The second season of the television series True Blood commenced airing in the United States on June 14, 2009, concluded on September 13, 2009, and contains 12 episodes. 
It is loosely based on the second novel of The Southern Vampire Mysteries, Living Dead in Dallas.

The second season explores telepath Sookie Stackhouse's relationship with her vampire lover, Bill Compton. It also introduces a number of sub-plots involving the anti-vampire Fellowship of the Sun church and Jason Stackhouse's indoctrination into the church by its leaders, Rev Steve Newlin and his wife Sarah. It also expands the role of Maryann Forrester, a powerful supernatural creature, who slowly gains control over the people of Bon Temps. Sookie and Bill travel to Dallas to help Eric find his maker, a two-thousand-year-old vampire named Godric, who has gone missing and is believed to have been kidnapped by the Fellowship of the Sun.
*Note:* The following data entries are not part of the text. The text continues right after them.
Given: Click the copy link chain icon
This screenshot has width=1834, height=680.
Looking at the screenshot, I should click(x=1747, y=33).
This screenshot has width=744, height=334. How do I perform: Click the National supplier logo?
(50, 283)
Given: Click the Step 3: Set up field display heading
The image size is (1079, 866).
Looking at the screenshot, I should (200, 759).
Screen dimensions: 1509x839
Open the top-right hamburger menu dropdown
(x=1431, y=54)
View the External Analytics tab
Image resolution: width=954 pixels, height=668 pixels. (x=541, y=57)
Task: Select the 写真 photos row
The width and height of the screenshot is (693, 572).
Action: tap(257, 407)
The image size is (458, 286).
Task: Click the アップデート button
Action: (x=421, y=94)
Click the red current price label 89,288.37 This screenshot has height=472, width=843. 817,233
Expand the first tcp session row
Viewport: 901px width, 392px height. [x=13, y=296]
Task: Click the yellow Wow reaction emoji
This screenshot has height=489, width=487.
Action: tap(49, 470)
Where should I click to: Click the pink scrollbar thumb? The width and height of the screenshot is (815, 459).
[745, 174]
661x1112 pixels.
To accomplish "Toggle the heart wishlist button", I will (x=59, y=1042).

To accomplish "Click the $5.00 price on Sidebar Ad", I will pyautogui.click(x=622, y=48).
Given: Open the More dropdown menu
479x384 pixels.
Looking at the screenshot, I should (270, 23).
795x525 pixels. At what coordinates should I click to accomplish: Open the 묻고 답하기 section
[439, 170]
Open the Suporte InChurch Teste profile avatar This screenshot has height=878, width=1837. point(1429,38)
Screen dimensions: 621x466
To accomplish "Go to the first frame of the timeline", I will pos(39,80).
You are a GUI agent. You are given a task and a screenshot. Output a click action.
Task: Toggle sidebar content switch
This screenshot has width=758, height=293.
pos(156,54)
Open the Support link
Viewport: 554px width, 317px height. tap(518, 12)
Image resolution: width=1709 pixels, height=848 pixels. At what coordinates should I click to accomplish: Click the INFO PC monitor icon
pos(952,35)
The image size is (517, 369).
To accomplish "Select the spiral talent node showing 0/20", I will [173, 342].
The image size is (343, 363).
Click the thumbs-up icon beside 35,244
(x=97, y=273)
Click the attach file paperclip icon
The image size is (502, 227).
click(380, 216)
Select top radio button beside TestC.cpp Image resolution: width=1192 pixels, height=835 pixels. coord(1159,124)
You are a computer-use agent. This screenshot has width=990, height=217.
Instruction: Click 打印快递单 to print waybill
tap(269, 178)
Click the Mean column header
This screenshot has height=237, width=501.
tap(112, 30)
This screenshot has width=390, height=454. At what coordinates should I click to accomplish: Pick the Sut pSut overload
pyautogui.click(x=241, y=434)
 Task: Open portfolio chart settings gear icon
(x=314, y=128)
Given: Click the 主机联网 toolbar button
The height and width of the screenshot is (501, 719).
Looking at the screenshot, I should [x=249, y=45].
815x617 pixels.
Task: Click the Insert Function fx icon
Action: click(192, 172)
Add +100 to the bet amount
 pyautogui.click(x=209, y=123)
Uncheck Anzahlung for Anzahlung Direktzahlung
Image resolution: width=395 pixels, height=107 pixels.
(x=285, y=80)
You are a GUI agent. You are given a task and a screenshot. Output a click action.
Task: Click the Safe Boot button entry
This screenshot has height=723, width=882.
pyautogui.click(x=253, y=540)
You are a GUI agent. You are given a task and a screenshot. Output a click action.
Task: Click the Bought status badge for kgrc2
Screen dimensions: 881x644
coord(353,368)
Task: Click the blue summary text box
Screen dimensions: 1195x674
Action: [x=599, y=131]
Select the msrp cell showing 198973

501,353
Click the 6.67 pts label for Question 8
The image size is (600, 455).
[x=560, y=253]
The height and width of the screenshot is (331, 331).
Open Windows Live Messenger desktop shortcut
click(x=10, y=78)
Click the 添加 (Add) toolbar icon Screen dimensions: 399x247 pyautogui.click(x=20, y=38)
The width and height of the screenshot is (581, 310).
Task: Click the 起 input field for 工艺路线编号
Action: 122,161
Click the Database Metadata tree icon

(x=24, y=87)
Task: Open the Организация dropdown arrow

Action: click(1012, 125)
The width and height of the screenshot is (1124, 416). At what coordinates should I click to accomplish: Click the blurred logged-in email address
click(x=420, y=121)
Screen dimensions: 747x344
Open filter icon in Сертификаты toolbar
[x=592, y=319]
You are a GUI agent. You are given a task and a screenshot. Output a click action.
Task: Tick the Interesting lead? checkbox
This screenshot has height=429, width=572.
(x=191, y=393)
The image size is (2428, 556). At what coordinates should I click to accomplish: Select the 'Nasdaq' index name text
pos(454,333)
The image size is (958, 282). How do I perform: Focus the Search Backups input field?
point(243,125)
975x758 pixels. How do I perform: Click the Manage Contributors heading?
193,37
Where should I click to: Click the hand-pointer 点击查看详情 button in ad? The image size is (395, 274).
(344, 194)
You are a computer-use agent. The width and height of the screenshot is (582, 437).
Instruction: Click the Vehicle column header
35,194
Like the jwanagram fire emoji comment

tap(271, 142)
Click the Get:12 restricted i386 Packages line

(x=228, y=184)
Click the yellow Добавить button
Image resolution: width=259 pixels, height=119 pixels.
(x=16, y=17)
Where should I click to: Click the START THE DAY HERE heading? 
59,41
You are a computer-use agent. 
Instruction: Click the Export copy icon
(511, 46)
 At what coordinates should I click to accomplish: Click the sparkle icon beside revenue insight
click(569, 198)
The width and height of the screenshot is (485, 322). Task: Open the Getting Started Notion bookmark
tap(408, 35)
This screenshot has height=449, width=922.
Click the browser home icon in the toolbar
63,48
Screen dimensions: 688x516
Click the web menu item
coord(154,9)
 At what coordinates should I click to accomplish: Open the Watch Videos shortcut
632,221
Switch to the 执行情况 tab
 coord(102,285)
The second season aired Sundays at 9:00 PM in the United States. The season finale aired on September 13, 2009.

Plot
Anna Paquin returns as the main character Sookie Stackhouse, a waitress with telepathic abilities. Stephen Moyer plays her love interest, vampire Bill Compton. At the beginning of the season Eric Northman (Alexander Skarsgård), the Sheriff of Area 5, recruits Sookie and Bill to find his maker, Godric (Allan Hyde). In Dallas, Godric's lieutenants, Stan Davis (Ed Quinn) and Isabel (Valerie Cruz), argue over the direction the vampires should take following Godric's disappearance. Christopher Gartin portrays Isabel's turncoat human boyfriend Hugo, who betrays the Dallas vampires to the Fellowship of the Sun.

Ryan Kwanten returns as Jason Stackhouse, Sookie's brother, who was recruited by the Fellowship of the Sun at the end of the previous season. He travels to Dallas to join the church, and Reverend Steve Newlin (Michael McMillian) and his wife Sarah (Anna Camp) both take a shine to Jason; Steve is impressed by his strength and Sarah is impressed by his looks.

In Bon Temps Sam Merlotte (Sam Trammell), the owner of Merlotte's bar, resolves to leave town but is persuaded to stay when he meets Daphne Landry (Ashley Jones), a fellow shapeshifter and lousy waitress.  Maryann Forrester (Michelle Forbes) reveals herself to be a supernatural being, a maenad. She uses her powers to control the people of Bon Temps, starting with Tara Thornton (Rutina Wesley). "Eggs" Benedict Talley (Mehcad Brooks) becomes closer to Tara, and he kills Daphne while under the influence of Maryann.

Arlene Fowler (Carrie Preston) and Terry Bellefleur (Todd Lowe) also become involved while under the influence of Maryann.

At the beginning of the season, Tara's cousin Lafayette Reynolds (Nelsan Ellis) is imprisoned at Fangtasia with Royce Williams (Caleb Moody). After Royce is killed by Eric, Lafayette attempts to escape and is shot. He is later healed by Eric and ordered by Pam (Kristin Bauer) to resume selling vampire blood.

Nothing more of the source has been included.